## Brief
All entries must be extracted exactly, with nothing added or dropped.

## Extracted entries

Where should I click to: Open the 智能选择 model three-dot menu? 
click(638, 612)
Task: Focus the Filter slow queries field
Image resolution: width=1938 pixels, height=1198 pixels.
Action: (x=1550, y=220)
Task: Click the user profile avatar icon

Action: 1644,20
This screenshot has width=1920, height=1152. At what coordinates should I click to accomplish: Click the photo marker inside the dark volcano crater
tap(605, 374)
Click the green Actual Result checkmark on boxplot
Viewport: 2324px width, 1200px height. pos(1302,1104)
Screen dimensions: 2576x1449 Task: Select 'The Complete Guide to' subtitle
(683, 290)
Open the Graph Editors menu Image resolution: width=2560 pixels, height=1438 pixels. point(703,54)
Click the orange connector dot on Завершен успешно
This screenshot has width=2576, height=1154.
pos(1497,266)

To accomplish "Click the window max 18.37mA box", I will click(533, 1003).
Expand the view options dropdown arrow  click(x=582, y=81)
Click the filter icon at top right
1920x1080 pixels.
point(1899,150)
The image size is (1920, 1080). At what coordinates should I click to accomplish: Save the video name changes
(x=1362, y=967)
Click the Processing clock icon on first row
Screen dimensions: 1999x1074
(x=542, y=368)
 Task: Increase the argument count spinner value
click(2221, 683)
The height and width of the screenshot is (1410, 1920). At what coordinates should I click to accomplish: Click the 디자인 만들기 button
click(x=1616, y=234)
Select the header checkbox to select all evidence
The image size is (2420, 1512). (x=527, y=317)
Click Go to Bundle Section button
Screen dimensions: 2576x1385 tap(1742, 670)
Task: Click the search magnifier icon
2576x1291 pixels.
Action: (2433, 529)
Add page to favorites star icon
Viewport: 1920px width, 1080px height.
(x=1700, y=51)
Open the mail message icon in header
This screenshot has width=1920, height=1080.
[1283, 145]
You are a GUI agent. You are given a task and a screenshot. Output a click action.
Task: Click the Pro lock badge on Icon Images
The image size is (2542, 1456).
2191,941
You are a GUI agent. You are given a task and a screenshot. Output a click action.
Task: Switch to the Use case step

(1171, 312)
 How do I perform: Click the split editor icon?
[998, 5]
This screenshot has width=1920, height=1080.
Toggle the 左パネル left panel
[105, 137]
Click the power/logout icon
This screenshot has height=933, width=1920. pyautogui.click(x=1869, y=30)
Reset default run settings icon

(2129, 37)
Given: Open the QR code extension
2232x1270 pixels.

## Final answer
Where should I click to: Open the 智能选择 model three-dot menu? 
click(638, 612)
Task: Focus the Filter slow queries field
Image resolution: width=1938 pixels, height=1198 pixels.
Action: (x=1550, y=220)
Task: Click the user profile avatar icon

Action: 1644,20
This screenshot has width=1920, height=1152. At what coordinates should I click to accomplish: Click the photo marker inside the dark volcano crater
tap(605, 374)
Click the green Actual Result checkmark on boxplot
Viewport: 2324px width, 1200px height. pos(1302,1104)
Screen dimensions: 2576x1449 Task: Select 'The Complete Guide to' subtitle
(683, 290)
Open the Graph Editors menu Image resolution: width=2560 pixels, height=1438 pixels. point(703,54)
Click the orange connector dot on Завершен успешно
This screenshot has width=2576, height=1154.
pos(1497,266)

To accomplish "Click the window max 18.37mA box", I will click(533, 1003).
Expand the view options dropdown arrow  click(x=582, y=81)
Click the filter icon at top right
1920x1080 pixels.
point(1899,150)
The image size is (1920, 1080). At what coordinates should I click to accomplish: Save the video name changes
(x=1362, y=967)
Click the Processing clock icon on first row
Screen dimensions: 1999x1074
(x=542, y=368)
 Task: Increase the argument count spinner value
click(2221, 683)
The height and width of the screenshot is (1410, 1920). At what coordinates should I click to accomplish: Click the 디자인 만들기 button
click(x=1616, y=234)
Select the header checkbox to select all evidence
The image size is (2420, 1512). (x=527, y=317)
Click Go to Bundle Section button
Screen dimensions: 2576x1385 tap(1742, 670)
Task: Click the search magnifier icon
2576x1291 pixels.
Action: (2433, 529)
Add page to favorites star icon
Viewport: 1920px width, 1080px height.
(x=1700, y=51)
Open the mail message icon in header
This screenshot has width=1920, height=1080.
[1283, 145]
You are a GUI agent. You are given a task and a screenshot. Output a click action.
Task: Click the Pro lock badge on Icon Images
The image size is (2542, 1456).
2191,941
You are a GUI agent. You are given a task and a screenshot. Output a click action.
Task: Switch to the Use case step

(1171, 312)
 How do I perform: Click the split editor icon?
[998, 5]
This screenshot has width=1920, height=1080.
Toggle the 左パネル left panel
[105, 137]
Click the power/logout icon
This screenshot has height=933, width=1920. pyautogui.click(x=1869, y=30)
Reset default run settings icon

(2129, 37)
Given: Open the QR code extension
2232x1270 pixels.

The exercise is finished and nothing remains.